ACTIVITY:
When the line containing "Instruction: Click the Motor" is found in the data below, copy it and each line after it through the line containing "Click the USMLE", exactly and with no others.

**** GIVEN INFORMATION ****

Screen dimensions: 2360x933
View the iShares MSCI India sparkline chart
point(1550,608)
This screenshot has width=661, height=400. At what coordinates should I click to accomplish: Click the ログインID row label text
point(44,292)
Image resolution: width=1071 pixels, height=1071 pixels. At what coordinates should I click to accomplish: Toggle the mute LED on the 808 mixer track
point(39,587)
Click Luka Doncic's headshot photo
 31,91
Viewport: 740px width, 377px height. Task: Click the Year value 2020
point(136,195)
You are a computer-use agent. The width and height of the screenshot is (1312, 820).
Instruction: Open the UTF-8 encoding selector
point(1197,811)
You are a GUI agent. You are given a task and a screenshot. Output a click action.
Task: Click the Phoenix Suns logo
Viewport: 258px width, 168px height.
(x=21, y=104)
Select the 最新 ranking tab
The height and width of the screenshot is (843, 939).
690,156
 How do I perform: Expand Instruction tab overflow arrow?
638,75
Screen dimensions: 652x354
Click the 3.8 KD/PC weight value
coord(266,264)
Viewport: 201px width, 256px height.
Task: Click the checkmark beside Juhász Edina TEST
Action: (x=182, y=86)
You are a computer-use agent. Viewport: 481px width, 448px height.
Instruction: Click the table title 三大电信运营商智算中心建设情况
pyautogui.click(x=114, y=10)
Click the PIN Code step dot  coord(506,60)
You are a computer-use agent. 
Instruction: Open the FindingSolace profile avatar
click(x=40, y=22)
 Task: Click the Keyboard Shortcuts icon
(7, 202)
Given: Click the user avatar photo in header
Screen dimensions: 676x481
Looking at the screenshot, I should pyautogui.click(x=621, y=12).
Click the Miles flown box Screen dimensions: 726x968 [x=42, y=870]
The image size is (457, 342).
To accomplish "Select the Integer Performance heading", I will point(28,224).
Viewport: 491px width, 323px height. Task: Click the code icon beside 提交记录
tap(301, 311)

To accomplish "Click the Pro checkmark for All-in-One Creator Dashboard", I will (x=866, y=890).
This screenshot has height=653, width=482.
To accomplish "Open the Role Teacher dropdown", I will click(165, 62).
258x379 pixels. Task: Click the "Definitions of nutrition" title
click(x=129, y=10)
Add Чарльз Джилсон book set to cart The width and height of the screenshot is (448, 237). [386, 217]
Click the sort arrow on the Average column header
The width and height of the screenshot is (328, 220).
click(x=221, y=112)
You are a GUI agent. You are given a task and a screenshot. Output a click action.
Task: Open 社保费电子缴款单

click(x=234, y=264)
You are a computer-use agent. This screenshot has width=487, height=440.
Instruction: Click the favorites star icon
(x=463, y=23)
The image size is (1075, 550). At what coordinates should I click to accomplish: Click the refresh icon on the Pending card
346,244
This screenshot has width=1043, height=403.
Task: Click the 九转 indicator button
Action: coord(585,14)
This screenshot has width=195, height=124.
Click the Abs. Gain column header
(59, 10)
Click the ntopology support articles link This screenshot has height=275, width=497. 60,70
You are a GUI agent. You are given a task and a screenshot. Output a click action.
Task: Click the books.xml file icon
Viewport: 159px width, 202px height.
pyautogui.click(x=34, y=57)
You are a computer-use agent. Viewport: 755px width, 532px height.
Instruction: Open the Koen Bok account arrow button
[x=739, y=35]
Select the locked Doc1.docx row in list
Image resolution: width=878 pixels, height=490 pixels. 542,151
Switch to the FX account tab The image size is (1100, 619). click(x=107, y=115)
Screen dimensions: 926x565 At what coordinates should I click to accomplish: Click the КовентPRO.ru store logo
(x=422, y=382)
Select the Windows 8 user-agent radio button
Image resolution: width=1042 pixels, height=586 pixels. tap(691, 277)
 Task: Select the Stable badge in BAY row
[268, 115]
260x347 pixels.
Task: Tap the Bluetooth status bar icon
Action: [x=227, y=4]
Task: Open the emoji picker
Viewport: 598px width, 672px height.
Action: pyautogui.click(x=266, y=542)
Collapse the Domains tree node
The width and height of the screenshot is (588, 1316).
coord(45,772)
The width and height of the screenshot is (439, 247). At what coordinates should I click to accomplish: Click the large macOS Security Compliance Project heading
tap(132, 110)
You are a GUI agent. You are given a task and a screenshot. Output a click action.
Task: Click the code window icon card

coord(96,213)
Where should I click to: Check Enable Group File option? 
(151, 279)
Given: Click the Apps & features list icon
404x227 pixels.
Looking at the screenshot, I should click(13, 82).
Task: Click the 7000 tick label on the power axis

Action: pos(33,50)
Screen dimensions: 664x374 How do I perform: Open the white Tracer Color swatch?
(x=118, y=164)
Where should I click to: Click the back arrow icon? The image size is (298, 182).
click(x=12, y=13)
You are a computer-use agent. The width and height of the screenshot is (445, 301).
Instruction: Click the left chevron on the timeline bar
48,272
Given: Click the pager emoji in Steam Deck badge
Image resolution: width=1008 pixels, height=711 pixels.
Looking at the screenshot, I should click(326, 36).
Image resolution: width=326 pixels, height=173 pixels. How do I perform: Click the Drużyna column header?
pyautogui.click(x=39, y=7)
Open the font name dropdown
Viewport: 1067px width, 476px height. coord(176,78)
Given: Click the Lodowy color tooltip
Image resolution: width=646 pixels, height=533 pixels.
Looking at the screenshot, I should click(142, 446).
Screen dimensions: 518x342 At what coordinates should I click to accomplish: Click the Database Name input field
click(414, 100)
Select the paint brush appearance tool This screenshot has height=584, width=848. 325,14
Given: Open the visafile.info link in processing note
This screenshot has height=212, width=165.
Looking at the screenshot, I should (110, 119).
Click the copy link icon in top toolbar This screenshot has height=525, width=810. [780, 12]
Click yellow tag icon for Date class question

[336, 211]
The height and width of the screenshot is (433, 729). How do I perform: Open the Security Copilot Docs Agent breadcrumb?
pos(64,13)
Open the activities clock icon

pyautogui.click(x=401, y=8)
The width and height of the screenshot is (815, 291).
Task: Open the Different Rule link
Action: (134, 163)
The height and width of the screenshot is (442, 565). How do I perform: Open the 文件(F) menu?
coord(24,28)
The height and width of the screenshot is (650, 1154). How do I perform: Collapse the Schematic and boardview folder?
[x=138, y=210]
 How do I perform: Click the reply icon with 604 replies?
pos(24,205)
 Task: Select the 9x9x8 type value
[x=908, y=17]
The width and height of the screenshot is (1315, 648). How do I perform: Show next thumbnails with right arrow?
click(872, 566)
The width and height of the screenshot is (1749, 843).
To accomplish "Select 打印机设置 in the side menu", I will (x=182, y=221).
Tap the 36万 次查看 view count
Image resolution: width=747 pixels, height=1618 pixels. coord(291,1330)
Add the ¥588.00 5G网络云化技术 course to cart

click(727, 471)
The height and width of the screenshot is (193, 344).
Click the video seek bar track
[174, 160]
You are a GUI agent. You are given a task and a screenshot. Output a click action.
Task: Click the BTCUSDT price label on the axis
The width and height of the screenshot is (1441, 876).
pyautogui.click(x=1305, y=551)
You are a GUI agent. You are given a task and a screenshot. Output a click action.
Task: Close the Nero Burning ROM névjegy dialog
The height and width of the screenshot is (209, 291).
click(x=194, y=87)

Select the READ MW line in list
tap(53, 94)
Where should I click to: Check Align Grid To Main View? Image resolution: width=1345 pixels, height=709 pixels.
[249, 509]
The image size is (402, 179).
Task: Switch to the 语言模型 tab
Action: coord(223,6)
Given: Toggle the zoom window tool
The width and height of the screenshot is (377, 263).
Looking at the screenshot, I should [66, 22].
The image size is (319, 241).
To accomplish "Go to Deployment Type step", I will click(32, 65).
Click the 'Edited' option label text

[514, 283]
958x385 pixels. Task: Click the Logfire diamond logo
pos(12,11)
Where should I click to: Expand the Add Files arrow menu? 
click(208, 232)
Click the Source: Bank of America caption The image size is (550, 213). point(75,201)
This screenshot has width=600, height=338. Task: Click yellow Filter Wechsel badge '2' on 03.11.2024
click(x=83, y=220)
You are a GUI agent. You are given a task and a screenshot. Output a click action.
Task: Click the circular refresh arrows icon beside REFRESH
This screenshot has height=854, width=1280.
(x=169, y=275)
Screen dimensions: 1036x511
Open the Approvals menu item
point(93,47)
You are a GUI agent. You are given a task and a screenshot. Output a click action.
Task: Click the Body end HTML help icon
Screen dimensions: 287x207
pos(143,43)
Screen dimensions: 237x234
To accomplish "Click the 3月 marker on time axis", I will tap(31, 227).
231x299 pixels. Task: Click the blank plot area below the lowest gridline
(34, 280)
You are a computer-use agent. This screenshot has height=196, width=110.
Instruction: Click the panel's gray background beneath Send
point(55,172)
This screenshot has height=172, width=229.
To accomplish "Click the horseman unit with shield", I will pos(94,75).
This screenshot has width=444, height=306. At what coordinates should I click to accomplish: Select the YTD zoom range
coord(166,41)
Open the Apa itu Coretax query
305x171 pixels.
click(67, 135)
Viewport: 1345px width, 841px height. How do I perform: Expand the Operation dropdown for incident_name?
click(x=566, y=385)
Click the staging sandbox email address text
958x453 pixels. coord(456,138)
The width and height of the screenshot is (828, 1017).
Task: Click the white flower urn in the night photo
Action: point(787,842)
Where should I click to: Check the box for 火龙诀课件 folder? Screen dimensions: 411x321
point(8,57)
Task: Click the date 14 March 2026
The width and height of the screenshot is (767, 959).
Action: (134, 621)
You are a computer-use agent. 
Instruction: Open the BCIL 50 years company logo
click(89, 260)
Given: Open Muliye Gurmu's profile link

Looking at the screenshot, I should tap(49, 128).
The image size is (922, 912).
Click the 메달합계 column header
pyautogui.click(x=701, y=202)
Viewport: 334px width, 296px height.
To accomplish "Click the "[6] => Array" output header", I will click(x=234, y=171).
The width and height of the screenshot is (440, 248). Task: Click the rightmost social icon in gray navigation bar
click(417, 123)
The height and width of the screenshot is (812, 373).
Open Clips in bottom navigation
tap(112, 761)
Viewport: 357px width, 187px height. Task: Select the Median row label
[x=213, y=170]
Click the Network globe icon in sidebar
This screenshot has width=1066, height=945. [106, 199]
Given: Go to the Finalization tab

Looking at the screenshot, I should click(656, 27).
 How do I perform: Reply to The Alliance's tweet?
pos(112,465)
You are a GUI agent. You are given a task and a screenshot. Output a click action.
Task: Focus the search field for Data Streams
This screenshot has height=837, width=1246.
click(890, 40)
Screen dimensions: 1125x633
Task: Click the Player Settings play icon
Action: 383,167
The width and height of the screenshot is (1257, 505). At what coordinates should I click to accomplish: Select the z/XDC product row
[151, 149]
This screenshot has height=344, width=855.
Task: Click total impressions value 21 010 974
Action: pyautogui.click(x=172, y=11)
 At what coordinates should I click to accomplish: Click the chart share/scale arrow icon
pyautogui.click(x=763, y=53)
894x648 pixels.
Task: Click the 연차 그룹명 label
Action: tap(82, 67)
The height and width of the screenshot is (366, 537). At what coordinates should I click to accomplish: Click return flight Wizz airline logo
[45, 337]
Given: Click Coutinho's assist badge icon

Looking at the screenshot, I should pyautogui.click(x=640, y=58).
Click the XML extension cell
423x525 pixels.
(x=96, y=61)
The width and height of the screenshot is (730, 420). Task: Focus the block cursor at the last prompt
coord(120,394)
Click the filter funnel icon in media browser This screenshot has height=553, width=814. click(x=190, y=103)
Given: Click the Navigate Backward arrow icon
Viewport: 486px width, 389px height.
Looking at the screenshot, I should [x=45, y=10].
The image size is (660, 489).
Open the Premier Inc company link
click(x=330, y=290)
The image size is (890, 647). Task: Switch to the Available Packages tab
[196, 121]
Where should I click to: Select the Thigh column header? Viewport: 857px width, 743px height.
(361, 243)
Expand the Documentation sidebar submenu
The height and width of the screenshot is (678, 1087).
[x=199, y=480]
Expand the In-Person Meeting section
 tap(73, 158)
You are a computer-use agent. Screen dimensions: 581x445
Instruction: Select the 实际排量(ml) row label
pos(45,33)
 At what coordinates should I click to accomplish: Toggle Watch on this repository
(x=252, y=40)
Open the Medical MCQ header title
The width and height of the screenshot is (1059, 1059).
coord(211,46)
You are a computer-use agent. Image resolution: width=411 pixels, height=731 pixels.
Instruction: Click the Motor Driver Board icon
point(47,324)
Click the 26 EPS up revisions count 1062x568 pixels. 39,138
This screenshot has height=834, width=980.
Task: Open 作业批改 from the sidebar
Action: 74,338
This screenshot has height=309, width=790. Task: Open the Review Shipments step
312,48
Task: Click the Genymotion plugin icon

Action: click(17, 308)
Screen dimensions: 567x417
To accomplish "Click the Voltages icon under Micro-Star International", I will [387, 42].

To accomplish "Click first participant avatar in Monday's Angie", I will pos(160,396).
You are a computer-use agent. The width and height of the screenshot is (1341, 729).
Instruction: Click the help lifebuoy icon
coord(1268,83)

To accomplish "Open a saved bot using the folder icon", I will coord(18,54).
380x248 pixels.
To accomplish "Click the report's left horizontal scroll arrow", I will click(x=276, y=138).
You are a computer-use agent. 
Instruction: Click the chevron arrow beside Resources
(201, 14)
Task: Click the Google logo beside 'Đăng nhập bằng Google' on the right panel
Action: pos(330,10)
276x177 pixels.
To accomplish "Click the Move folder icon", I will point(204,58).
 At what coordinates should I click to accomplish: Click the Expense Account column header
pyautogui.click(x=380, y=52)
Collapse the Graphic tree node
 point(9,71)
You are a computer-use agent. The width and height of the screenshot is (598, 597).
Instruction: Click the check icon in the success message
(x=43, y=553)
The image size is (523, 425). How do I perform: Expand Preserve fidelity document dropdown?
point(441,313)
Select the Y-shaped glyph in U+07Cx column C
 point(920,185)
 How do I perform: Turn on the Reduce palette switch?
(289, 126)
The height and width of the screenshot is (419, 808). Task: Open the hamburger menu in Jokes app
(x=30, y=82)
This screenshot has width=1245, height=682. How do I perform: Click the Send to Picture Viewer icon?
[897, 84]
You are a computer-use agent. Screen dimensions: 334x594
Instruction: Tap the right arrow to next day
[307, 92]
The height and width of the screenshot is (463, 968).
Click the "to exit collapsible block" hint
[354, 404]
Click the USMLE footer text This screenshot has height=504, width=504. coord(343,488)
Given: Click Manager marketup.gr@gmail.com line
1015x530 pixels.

****

SOLVED EXERCISE:
Instruction: Click the Motor Driver Board icon
point(47,324)
Click the 26 EPS up revisions count 1062x568 pixels. 39,138
This screenshot has height=834, width=980.
Task: Open 作业批改 from the sidebar
Action: 74,338
This screenshot has height=309, width=790. Task: Open the Review Shipments step
312,48
Task: Click the Genymotion plugin icon

Action: click(17, 308)
Screen dimensions: 567x417
To accomplish "Click the Voltages icon under Micro-Star International", I will [387, 42].

To accomplish "Click first participant avatar in Monday's Angie", I will pos(160,396).
You are a computer-use agent. The width and height of the screenshot is (1341, 729).
Instruction: Click the help lifebuoy icon
coord(1268,83)

To accomplish "Open a saved bot using the folder icon", I will coord(18,54).
380x248 pixels.
To accomplish "Click the report's left horizontal scroll arrow", I will click(x=276, y=138).
You are a computer-use agent. 
Instruction: Click the chevron arrow beside Resources
(201, 14)
Task: Click the Google logo beside 'Đăng nhập bằng Google' on the right panel
Action: pos(330,10)
276x177 pixels.
To accomplish "Click the Move folder icon", I will point(204,58).
 At what coordinates should I click to accomplish: Click the Expense Account column header
pyautogui.click(x=380, y=52)
Collapse the Graphic tree node
 point(9,71)
You are a computer-use agent. The width and height of the screenshot is (598, 597).
Instruction: Click the check icon in the success message
(x=43, y=553)
The image size is (523, 425). How do I perform: Expand Preserve fidelity document dropdown?
point(441,313)
Select the Y-shaped glyph in U+07Cx column C
 point(920,185)
 How do I perform: Turn on the Reduce palette switch?
(289, 126)
The height and width of the screenshot is (419, 808). Task: Open the hamburger menu in Jokes app
(x=30, y=82)
This screenshot has width=1245, height=682. How do I perform: Click the Send to Picture Viewer icon?
[897, 84]
You are a computer-use agent. Screen dimensions: 334x594
Instruction: Tap the right arrow to next day
[307, 92]
The height and width of the screenshot is (463, 968).
Click the "to exit collapsible block" hint
[354, 404]
Click the USMLE footer text This screenshot has height=504, width=504. coord(343,488)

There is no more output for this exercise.